> The problem
Copy the stretch of the listing from the line containing "1568x698 pixels. Task: Click" through the line containing "coord(23,605)" word for word, leaving out the pictures.

> Given records
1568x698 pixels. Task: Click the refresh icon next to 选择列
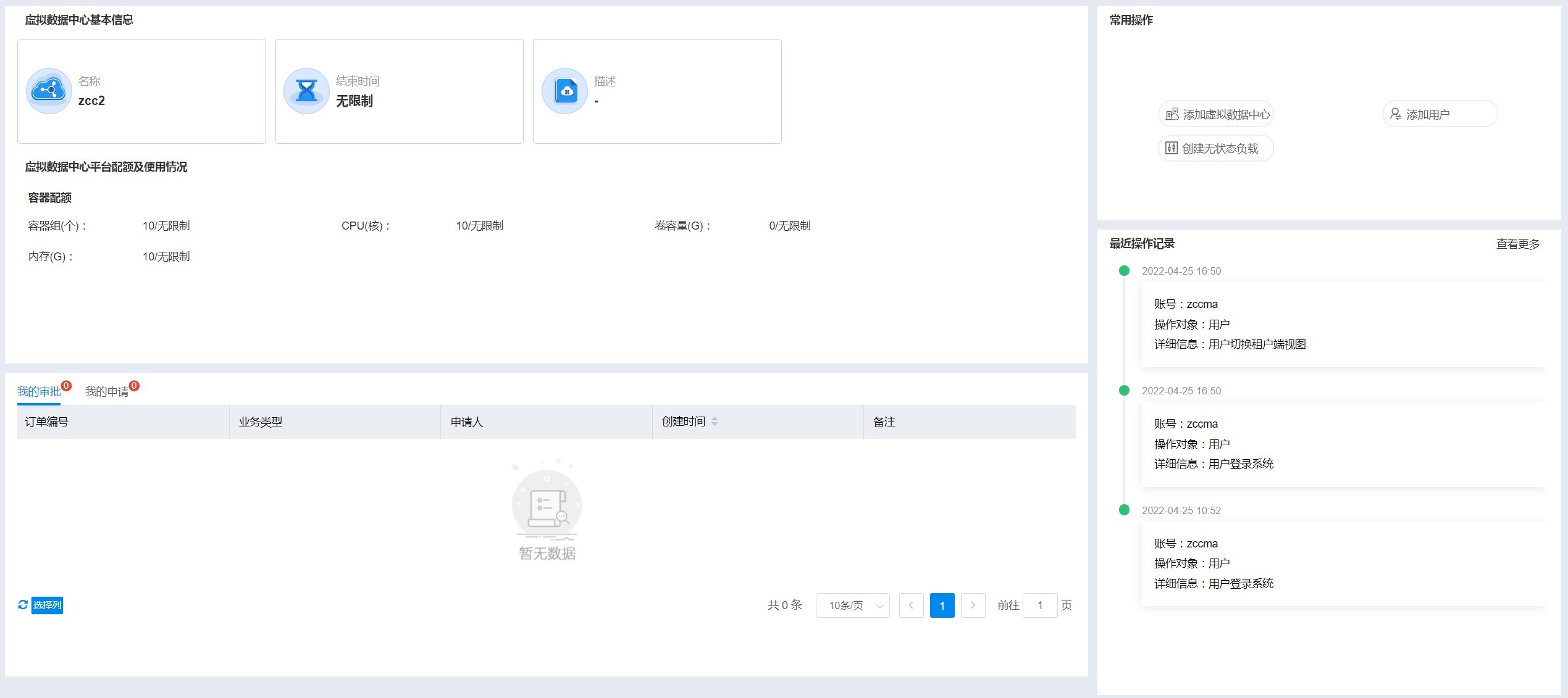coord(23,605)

--

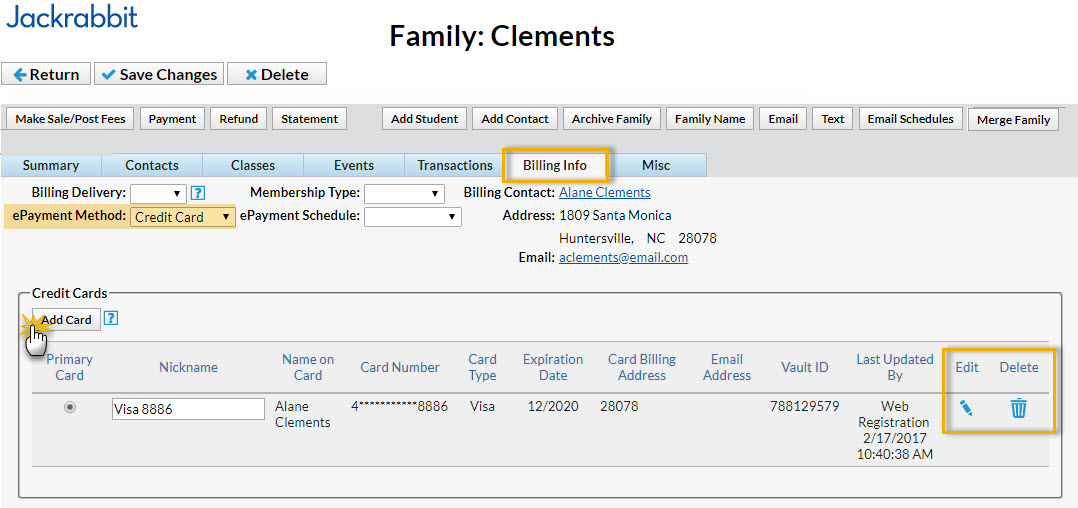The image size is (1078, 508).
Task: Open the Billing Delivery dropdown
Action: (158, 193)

--

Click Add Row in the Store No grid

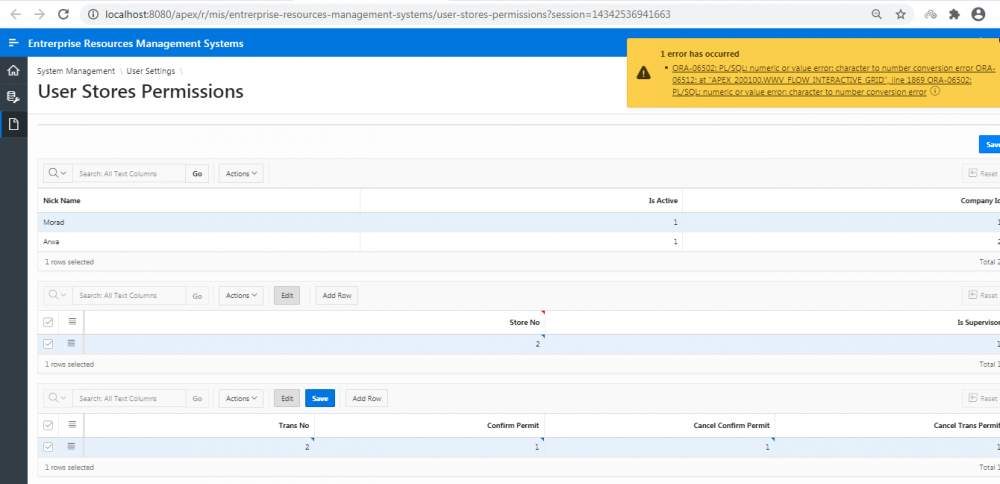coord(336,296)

> The output
1568x698 pixels. Task: Click the refresh icon next to 选择列
coord(23,605)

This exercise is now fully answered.